A couple of year later, he was given the opportunity to return and ended up living there for three years.
He started by talking through his evolution as a photographer from his first Fuji Finepix with a 16-90 zoom lens through a Canon 450D, a Canon 7D and finally a Canon 1DX using his lens of choice, a 400mm f2.8.
Although he pointed out that he was in no way a professional photographer, he then went on to present a series of outstanding images, starting with the iconic acacia tree silhouetted against an African sunset.
He then moved in to The Masai Mara with a series of intimate photographs of a pride of lions resting after a kill, followed by close up portraits of a cheetah, elephants, black backed jackals and a wide variety of birds.
With each image, he gave us the problems he faced taking each image, from coping with heat haze, being viewed by some subjects as a meat and the danger of larger animals protecting their young.
Calum also explained the dangers faced by the Kenyan and Tanzanian Wildlife Parks from poaching, the loss of habitat and by tourism.

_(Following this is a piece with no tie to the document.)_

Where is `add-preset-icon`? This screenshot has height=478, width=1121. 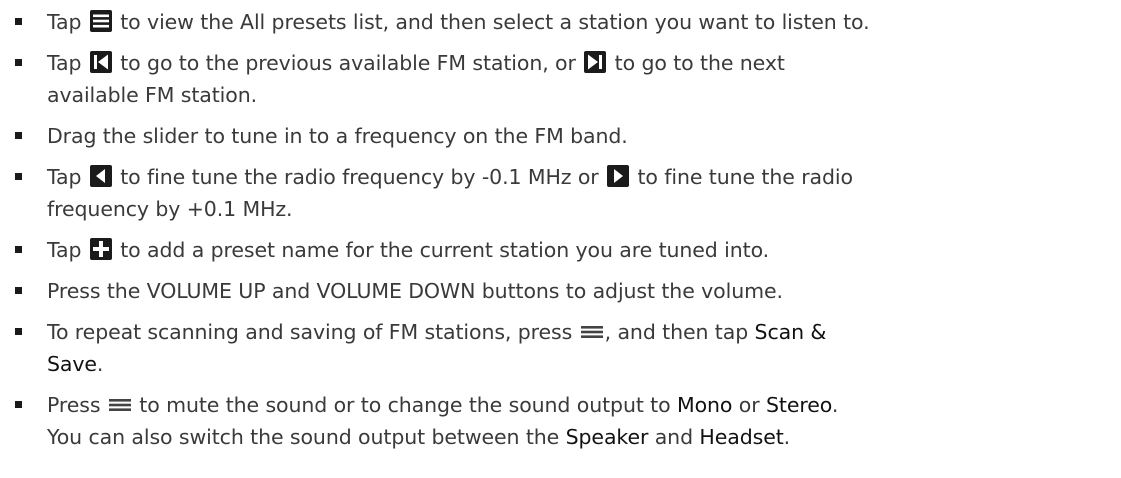
add-preset-icon is located at coordinates (101, 249).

He balanced this by explaining and showing examples of the excellent work carried out by The Kenyan Wildlife Service and other organisations such as The Big Life Foundation amongst others.

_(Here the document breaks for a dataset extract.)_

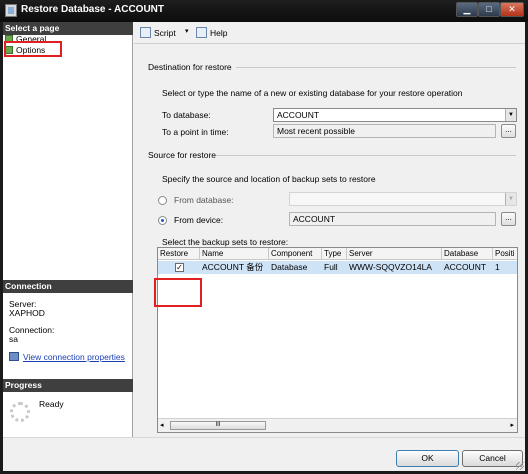 This screenshot has width=528, height=474. I want to click on options-highlight-box, so click(33, 49).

From Africa, he moved on to his travels in Borneo and his visits to the Danum Valley Conservation Area.
He explained that due to the density of the rain forest blocking all light to the ground, photography at ground level is difficult, not least as most of the wildlife lives in the canopy and tree tops.
To avoid serious neck strain by pointing a heavy DSLR up to the heavens, the best opportunity to see wildlife is from the river, in his case in a boat on the Kinabatangan River where he produced images of an amazing variety of animals from Proboscis Monkeys, Silvery Lutung Leaf Monkeys, exotic birds like the odd looking Stork Billed King Fisher, lizards including the imposing Water Monitor and snakes.
Again Calum touched on the dangers faced by that delicate ecosystem especially from deforestation to make way for palm oil plantations.
Calum showed to us all that he was a talented photographer and a well informed and interesting speaker with an infectious passion for wildlife. This fact best was demonstrated and evidenced by the packed audience at the West Moor Centre to see, hear and enjoy his excellent presentation.